New Jersey Gov. Phil Murphy said Thursday that he wants to eliminate mandatory minimum prison sentences for nonviolent drug and property offenses as recommended by a state commission, in part to reduce racial inequities in punishment.
Murphy, a Democrat, was joined by Senate President Stephen Sweeney, Assembly Speaker Craig Coughlin, and Attorney General Gurbir S. Grewal, signaling a Democratic consensus to enact the recommendations outlined by the Criminal Sentencing and Disposition Commission.
That change would represent “a critical step toward eliminating the racial disparities in our criminal justice system and ensuring a system that works better for all communities,” Murphy said in a statement.
New Jersey incarcerates black people at a rate 12 times higher than white people, according to the Sentencing Project. And minorities make up 44% of New Jersey’s population but 76.5% of the state’s prison population.
In February 2018, Murphy reconvened the commission and directed it to find ways to lessen the disparity. The panel was dormant throughout the Christie administration.
“This was long overdue,” Murphy said.
The governor said he hoped a package of criminal justice reform bills could be passed in the Legislature as soon as mid-January, before the end of the lame duck session.
But the Democrats who lead the Legislature could not confirm such swift action was possible.
“The devil is in the details,” Coughlin said. “I have not had a chance yet to read the commission’s report. So I don’t want to step out and say I’m endorsing everything in there. We need to look at it first.”
Sweeney was more optimistic. “I support the commission’s recommended reforms, and I will work to have the Legislature do its part to make them a reality," he said.
Murphy administration officials were not entirely clear how many people could be affected by the changes, estimating from several hundred to a few thousand.

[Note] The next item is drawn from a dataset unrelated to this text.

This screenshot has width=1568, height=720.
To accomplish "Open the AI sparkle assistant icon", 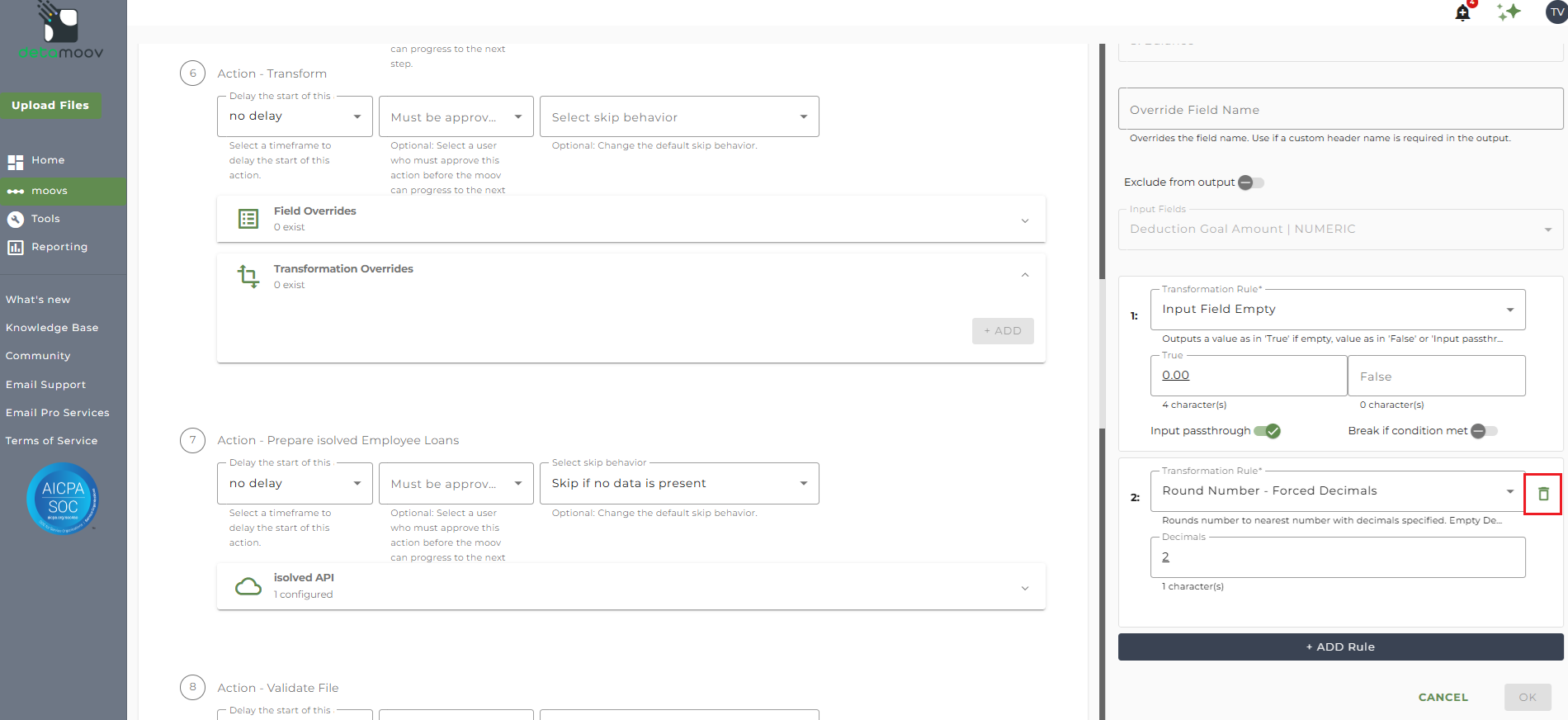I will point(1509,12).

The 13-member commission is chaired by Deborah Poritz, the retired chief justice of the New Jersey Supreme Court, and is comprised of leaders from the Legislature, the Attorney General’s Office, and a broad spectrum of New Jersey’s criminal justice community.

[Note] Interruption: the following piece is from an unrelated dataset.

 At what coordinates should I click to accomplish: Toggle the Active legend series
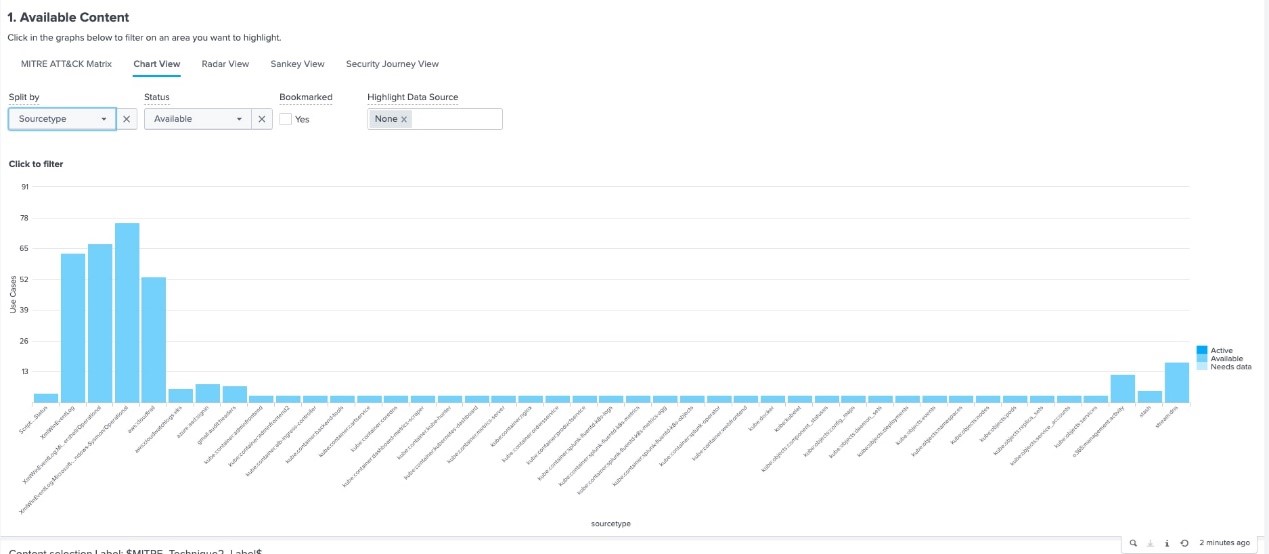[1221, 350]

“Individuals convicted of crimes should spend no more time in prison than is necessary,” Poritz said, and for people who must be in prison, “that time should be used as productively as possible.”

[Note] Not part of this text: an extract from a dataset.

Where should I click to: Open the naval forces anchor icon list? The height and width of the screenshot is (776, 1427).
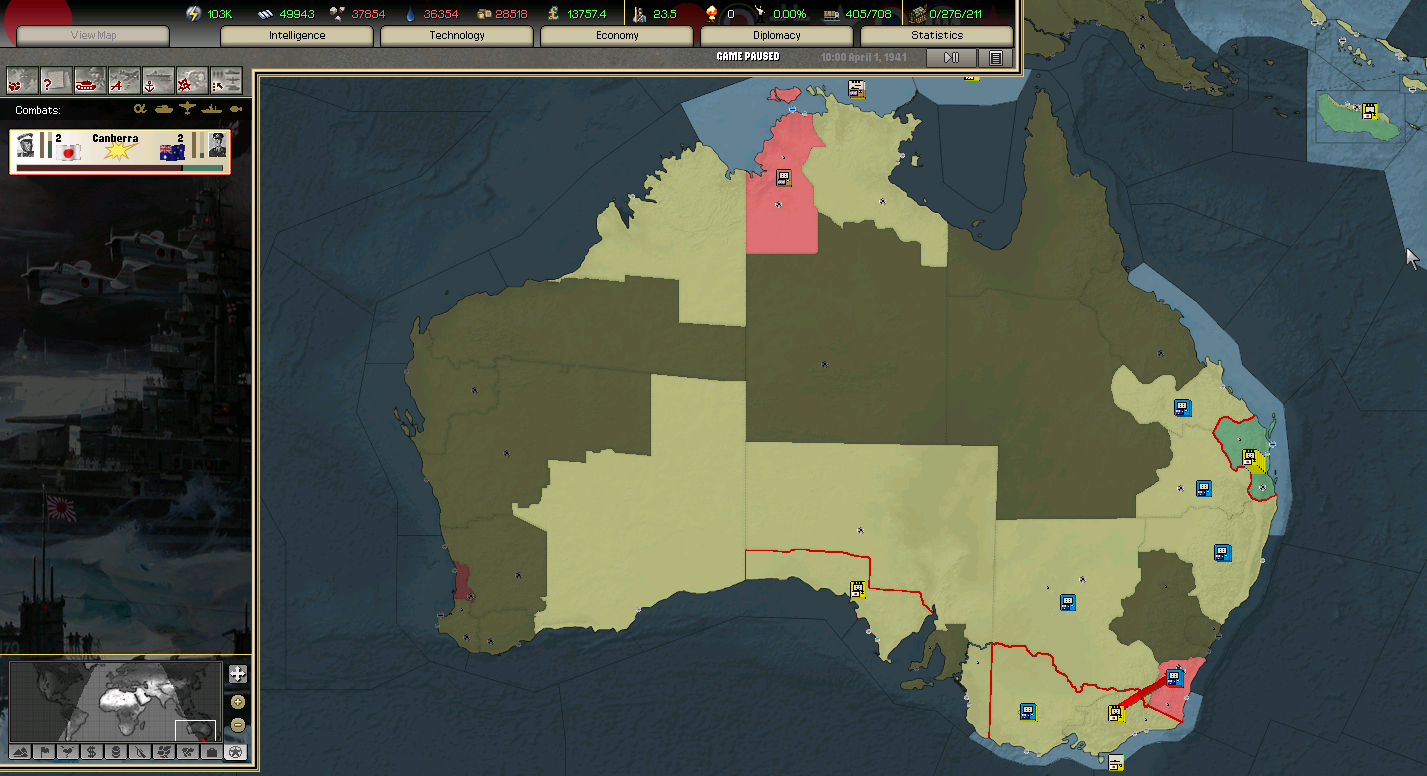(x=158, y=80)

Among the commission’s recommendations were that mandatory minimum sentences for second-degree robbery and second-degree burglary should be reduced. Those crimes have penalties associated with far more serious offenses, according to the report.
Also, it said people currently in prison and eligible for parole should be able to have their mandatory minimum sentences eliminated or reduced, depending on their crime.
The report also calls for a quicker way to release terminally ill prisoners.
The group’s members also recommend that any savings that come from the recommendations be put into programs that help people stay out of prison, along with other crime-prevention programs.
They also seek an upgrade to the Department of Corrections database so state leaders can track “inmate trends" more closely and partner with academic institutions to better understand the data.
The commission will remain active, according to Murphy, and will plan to release recommendations every year.